Six more satellites will be launched in 2012 to further improve the Beidou system and expand its service area to cover most parts of the Asia-Pacific region, spokesman Ran Chengqi, who is also director of the management office of the China Satellite Navigation System, told a press conference.
China began to build the Beidou system in 2000 with a goal of breaking its dependence on the U.S. Global Positioning System (GPS) and creating its own global positioning system by 2020.
So far, China has launched 10 satellites for the Beidou system, with the tenth being lifted into orbit earlier this month.

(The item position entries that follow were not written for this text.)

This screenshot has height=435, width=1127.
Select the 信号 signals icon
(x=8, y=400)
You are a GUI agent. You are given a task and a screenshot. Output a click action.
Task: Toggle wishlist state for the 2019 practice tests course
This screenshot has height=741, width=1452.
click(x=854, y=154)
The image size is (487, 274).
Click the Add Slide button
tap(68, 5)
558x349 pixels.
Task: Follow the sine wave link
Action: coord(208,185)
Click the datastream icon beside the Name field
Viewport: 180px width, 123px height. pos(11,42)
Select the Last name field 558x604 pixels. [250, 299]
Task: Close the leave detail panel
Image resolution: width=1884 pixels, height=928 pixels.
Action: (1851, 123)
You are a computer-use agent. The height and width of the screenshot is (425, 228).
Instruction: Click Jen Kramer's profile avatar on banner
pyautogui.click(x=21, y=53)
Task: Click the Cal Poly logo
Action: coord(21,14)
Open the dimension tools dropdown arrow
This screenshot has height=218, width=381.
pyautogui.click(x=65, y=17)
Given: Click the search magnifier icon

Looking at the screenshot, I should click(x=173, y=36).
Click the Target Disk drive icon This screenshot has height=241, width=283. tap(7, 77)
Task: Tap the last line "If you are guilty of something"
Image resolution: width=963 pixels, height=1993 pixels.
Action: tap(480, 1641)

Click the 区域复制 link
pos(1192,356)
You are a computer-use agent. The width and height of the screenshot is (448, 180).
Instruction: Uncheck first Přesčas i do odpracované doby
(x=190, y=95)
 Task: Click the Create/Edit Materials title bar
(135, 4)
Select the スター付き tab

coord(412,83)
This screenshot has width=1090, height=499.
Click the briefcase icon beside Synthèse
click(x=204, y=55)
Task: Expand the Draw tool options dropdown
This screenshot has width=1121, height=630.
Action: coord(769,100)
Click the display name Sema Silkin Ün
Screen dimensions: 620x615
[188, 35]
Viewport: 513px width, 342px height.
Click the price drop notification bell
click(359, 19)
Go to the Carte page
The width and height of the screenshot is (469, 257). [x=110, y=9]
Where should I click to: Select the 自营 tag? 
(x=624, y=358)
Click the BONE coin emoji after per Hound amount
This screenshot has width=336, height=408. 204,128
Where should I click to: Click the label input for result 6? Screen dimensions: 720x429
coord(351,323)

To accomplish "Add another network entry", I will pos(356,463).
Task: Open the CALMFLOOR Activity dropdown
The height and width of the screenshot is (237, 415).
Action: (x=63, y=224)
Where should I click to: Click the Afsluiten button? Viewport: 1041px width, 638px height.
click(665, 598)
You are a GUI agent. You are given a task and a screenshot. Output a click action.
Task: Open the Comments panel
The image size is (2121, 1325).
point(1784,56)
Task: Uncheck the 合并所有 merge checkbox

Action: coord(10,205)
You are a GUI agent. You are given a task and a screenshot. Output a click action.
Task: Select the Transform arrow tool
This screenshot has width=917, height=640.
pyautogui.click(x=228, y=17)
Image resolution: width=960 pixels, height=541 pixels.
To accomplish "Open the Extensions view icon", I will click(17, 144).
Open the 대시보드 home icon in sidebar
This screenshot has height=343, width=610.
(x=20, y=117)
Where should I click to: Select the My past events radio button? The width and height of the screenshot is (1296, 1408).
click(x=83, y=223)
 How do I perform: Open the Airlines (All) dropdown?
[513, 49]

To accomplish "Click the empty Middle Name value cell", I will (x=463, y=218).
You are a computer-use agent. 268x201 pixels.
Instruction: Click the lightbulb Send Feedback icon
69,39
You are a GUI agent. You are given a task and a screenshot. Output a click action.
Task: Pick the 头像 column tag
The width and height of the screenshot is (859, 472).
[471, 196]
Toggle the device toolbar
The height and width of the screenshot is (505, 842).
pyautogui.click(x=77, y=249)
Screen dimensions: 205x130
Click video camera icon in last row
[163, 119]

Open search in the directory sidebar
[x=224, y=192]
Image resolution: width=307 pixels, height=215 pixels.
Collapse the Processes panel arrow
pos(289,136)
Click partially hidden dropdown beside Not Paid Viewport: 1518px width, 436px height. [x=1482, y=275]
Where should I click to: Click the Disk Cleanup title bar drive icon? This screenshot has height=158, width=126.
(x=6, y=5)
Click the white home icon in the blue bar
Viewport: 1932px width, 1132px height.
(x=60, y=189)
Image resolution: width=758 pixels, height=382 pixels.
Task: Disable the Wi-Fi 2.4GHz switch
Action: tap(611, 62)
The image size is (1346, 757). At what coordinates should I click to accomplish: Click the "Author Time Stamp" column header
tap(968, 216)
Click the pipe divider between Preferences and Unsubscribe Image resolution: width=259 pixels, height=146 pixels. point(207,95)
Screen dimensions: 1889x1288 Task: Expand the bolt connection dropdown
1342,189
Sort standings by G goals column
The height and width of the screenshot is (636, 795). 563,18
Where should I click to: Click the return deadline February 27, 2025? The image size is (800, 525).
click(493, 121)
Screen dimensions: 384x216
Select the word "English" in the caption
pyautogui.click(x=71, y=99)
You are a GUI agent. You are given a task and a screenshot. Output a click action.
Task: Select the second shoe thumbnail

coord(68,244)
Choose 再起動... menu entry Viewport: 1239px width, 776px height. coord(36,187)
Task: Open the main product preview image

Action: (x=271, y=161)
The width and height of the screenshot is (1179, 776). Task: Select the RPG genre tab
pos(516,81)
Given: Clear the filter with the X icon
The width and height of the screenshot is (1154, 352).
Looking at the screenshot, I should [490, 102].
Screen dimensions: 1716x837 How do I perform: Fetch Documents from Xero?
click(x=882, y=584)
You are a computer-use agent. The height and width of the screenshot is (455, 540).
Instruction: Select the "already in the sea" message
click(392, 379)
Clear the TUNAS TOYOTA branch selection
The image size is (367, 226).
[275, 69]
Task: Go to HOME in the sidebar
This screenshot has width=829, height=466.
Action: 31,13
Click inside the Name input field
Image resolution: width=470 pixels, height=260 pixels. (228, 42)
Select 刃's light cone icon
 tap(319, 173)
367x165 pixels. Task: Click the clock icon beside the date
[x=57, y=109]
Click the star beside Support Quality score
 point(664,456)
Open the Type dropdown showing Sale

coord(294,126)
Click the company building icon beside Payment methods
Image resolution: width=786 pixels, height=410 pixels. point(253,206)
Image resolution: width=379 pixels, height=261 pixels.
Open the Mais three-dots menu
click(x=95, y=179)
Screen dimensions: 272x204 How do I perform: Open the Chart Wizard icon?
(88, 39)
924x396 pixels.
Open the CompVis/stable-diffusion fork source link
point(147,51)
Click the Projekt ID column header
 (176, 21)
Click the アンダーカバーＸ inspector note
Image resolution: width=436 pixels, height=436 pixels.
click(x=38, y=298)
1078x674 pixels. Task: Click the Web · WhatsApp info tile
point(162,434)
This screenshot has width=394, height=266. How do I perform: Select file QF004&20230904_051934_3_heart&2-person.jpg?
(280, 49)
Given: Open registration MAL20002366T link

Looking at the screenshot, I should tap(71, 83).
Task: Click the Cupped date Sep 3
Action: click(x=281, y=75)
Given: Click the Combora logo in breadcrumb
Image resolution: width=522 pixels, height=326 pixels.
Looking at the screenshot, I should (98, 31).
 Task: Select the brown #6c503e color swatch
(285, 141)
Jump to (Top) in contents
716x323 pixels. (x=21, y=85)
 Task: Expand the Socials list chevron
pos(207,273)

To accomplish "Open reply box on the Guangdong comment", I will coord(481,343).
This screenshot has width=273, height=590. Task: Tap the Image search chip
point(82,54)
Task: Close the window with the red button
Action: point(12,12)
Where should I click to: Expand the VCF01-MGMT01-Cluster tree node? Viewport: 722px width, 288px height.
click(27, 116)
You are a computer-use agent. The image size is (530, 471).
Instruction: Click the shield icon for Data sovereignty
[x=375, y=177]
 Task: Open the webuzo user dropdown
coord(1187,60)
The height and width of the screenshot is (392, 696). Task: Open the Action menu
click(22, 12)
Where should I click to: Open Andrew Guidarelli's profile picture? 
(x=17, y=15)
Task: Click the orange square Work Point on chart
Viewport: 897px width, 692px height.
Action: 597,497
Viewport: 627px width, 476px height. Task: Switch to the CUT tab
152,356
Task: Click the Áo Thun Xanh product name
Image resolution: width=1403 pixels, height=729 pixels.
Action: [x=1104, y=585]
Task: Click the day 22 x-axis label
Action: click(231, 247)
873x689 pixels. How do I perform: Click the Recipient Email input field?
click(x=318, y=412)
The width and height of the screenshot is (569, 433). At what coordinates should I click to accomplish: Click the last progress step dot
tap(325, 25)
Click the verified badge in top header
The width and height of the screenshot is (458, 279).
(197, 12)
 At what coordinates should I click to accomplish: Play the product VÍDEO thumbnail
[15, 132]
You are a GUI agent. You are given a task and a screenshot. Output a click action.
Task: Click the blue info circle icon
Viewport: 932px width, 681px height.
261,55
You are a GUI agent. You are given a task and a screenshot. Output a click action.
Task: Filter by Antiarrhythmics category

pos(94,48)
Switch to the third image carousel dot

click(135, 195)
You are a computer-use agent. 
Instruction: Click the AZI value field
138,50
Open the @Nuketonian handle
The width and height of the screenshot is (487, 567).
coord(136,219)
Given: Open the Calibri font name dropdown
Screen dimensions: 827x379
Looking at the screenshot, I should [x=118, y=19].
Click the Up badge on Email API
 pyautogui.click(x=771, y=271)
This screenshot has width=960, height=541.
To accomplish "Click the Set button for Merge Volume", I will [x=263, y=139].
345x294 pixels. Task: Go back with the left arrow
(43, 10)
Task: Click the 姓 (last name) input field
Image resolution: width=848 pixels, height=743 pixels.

The Beidou system is compatible and interoperable with the world's other major global navigation satellite systems, including the U.S. GPS system, the EU's Galileo Positioning System and Russia's Global Navigation Satellite System (GLONASS), according to Ran.
Application of Beidou
"We have been promoting the use of the Beidou navigation system in various economic and social sectors since 2000," Ran said.
The system has been widely used in transportation, marine fisheries, hydrological monitoring, weather forecasting, and disaster mitigation, according to the official Report on the Development of Beidou Navigation Satellite System.
The report states that the system played an important role in the south China sleet-snow disaster in early 2008, rescue efforts following the devastating Wenchuan earthquake in May 2008, and the 2008 Beijing Olympics and 2010 Shanghai World Expo.
The recent examples include the Ministry of Transport developing a terminal to use Beidou navigation in its monitoring of shuttle buses, tourist chartered buses and vehicles for dangerous goods, Ran said.
Also, the southern Guangdong Province has used Beidou to monitor the use of government vehicles to prevent private use.
Ran encourages enterprises at home and abroad to join the research and development of application terminals compatible with Beidou, saying a beta version of the system's Interface Control Document (ICD) could be accessed online starting Tuesday.
Ran said that during field research in Guangdong last week, he found a number of electronic enterprises engaged in the research and development of Beidou terminals.
"I've seen their terminals in trial runs, and all of them performed quite stably."
China's satellite navigation market has swelled from a 4-billion-yuan market (633 million US dollars) in 2003 to 50 billion yuan by May 2011.